本田武史にあらためて聞く「スケーター羽生結弦と、彼のいない今季の男子フィギュア」 (2ページ目)

  • 辛仁夏●文 text by Synn Yinha
  • 能登直/JMPA●撮影 photo by Noto Sunao/JMPA

早朝から120%の練習をしていた

 それは今までの経験というのが生かされて身につけられたものなのではないかと思います。東日本大震災でスケートを滑れなかった時に、いろいろなリンクを点々としながら練習していたことなど、さまざまな苦労も成長を促した要因のひとつだったかもしれません。そういう経験をしたからこそ、スケートにかける思いの強さという部分がすごく伝わってくるのかなと思います。
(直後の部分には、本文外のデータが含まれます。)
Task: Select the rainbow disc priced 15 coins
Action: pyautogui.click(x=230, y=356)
 3度目の出場となった北京五輪では完全に追われる身だったと思います。追われる身より追う身のほうがラクなのは確かなんですが、そんな状況のなかでも、大きな目標を掲げて、それを達成させるだけのものをしっかりと持っていたからこそ、あれだけの演技ができたのだろうと思います。
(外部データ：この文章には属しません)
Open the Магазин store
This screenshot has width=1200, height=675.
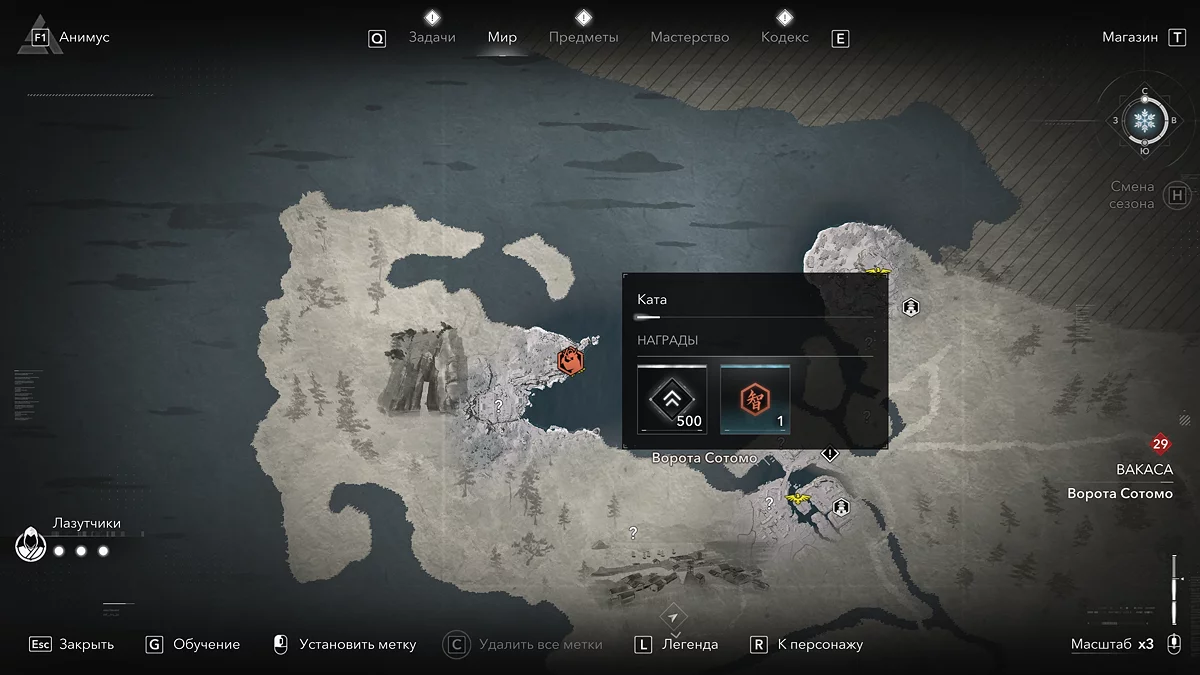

 コロナ禍になったここ数年間は本当に試合数も少なかったですし、ケガの影響とかもあったでしょう。そんな状況下にあってもしっかりと準備ができていたわけで、そういった環境においても自己分析ができる能力は彼のすごさのひとつだと思います。練習拠点のカナダに行けなかったなかで、ひとりで練習して、ひとりで調整しなければならなかった。やっぱり調子がいい日もあれば、悪い日もかなりあったはずですけど、そんなつらい状況を乗り越えられる精神力の強さを身につけていた。そういうところが演技にも出てくるのかなと思いました。

 メンタルの強さを垣間見せた一例を言うと、アイスショーで一緒に滑る機会があった時に、羽生選手は朝早くの練習から120パーセントに近い練習をしていました。すごくストイックなんです。

 羽生選手の競技人生を振り返ると、逆境に強いという感じもあると思いますが、精神的なところで「勝つぞ」という気持ちが人一倍強かったと思います。もちろんマイナスのことを考えることもあると思うんですけど、それを上回っている部分がすごくあったなと思います。目標までの具体化というところがものすごく細かいのかなと思います。たぶん、ものすごく負けず嫌いなんでしょうね。